Audit Logging & Monitoring Overview
Comprehensive logging and monitoring are essential for detecting and responding to security incidents. API audit logs track all cluster operations, while tools like Falco provide runtime security monitoring. Together, they create a complete visibility layer for your cluster.
💡 Key Insight: Logging without monitoring is useless. You must actively monitor
logs for suspicious activity and alert on anomalies.
Kubernetes Audit Logging
Audit Log Levels
- None: Don't log requests matching this rule
- Metadata: Log request metadata (user, timestamp, resource)
- Request: Log metadata and request body
- RequestResponse: Log metadata, request, and response body
Sample Audit Policy
apiVersion: audit.k8s.io/v1
kind: Policy
rules:
# Log all requests at Metadata level
- level: Metadata
omitStages:
- RequestReceived
# Log pod exec commands at RequestResponse
- level: RequestResponse
resources:
- group: ""
resources: ["pods/exec"]
# Log secret access
- level: RequestResponse
resources:
- group: ""
resources: ["secrets"]
Enable Audit Logging on API Server
--audit-log-path=/var/log/kubernetes/audit.log
--audit-log-maxage=30
--audit-log-maxsize=100
--audit-policy-file=/etc/kubernetes/audit-policy.yaml
Runtime Security with Falco
Falco Overview
Falco is a runtime security tool that detects suspicious process, network, and file activity:
- Real-time threat detection
- eBPF-based kernel monitoring
- Built-in security rules
- Low performance overhead
Install Falco
helm repo add falcosecurity https://falcosecurity.github.io/charts
helm install falco falcosecurity/falco \
--namespace falco --create-namespace \
--set falco.grpc.enabled=true
Common Falco Rules
- Write below root files
- Launch shell in container
- Unauthorized process
- Sensitive file access
- Network anomalies
✓ Best Practice: Combine Falco with SIEM (Splunk, ELK) for centralized
threat detection and response.
Alerting & Response
Set Up Alerting
- Prometheus + Alertmanager: Alert on metrics
- ELK Stack: Alert on log patterns
- SIEM: Centralized alerting
- Webhooks: Send alerts to Slack, PagerDuty, etc.
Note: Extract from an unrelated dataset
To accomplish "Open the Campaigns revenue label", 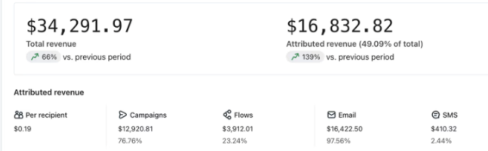I will (148, 115).
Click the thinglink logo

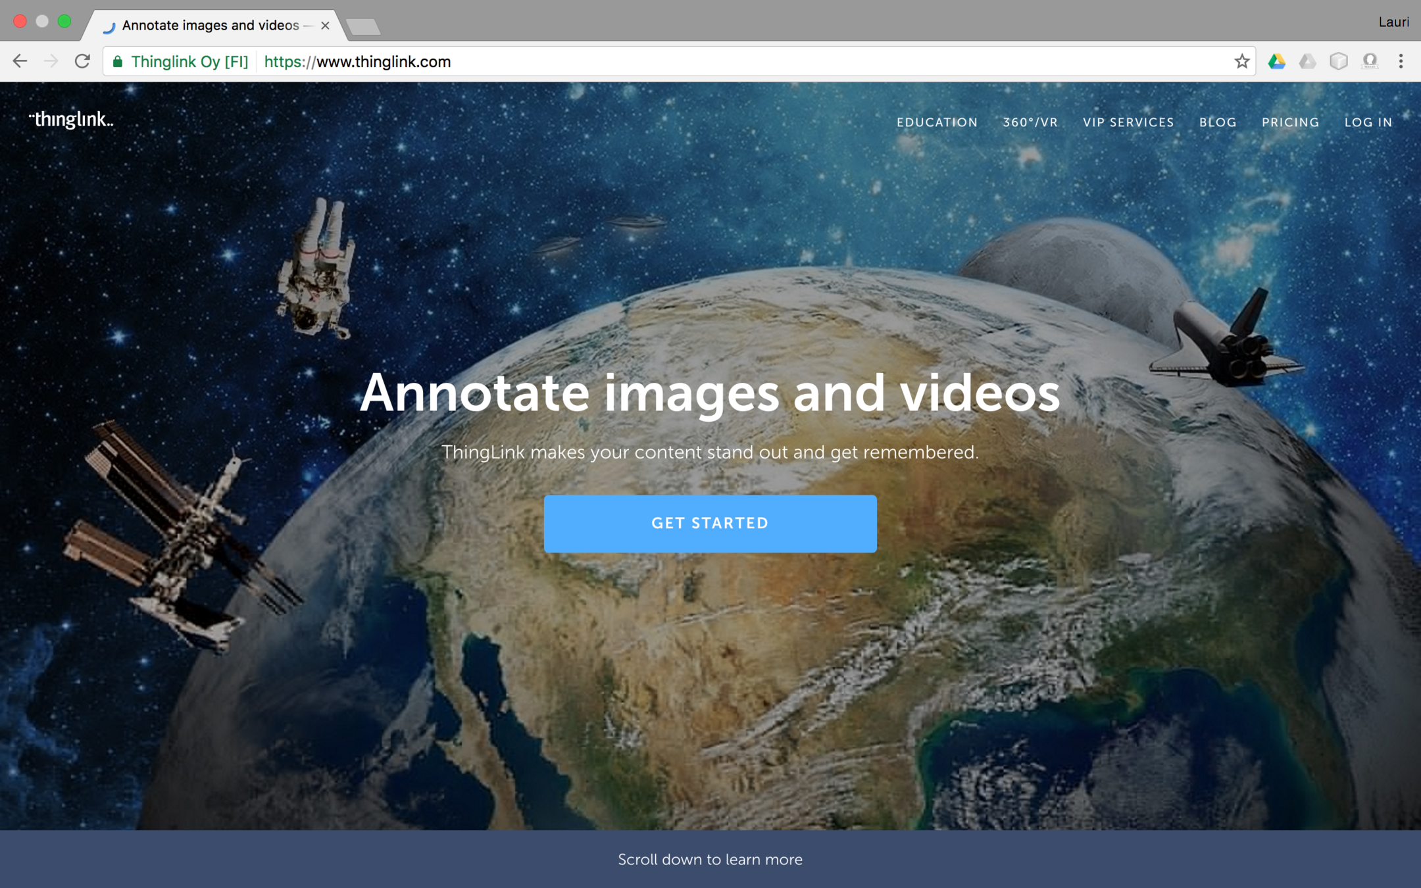[x=71, y=120]
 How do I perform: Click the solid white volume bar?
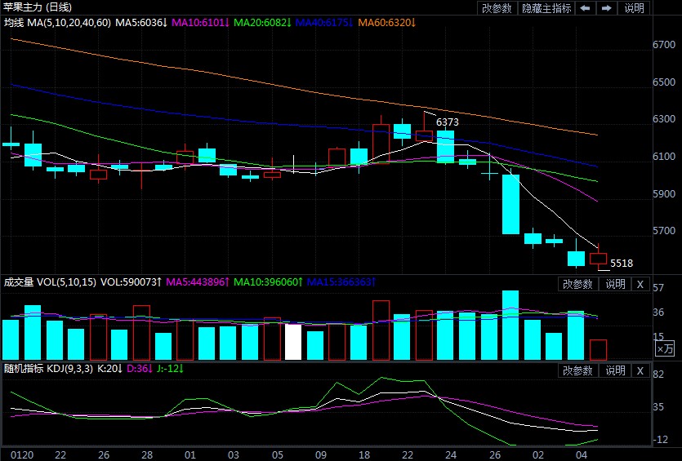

Incident Response Playbook
1. Alert triggered (Falco/audit log)
2. Investigation (check logs, processes, network)
3. Containment (isolate pod, preserve evidence)
4. Analysis (understand attack)
5. Recovery (remediate, restore)
6. Post-incident (update rules, improve detection)
Example Alert Rules
- Unauthorized API access attempts
- Suspicious process execution in container
- Network connections to suspicious IPs
- Privilege escalation attempts
- Credential access patterns
Monitoring Best Practices
- Centralize Logs: Use ELK, Splunk, or cloud native solutions
- Long Retention: Keep audit logs for 30+ days
- Real-Time Analysis: Monitor for threats in real-time
- Alerting: Alert on critical security events
- Regular Review: Review logs weekly for anomalies
- Compliance: Ensure logs meet regulatory requirements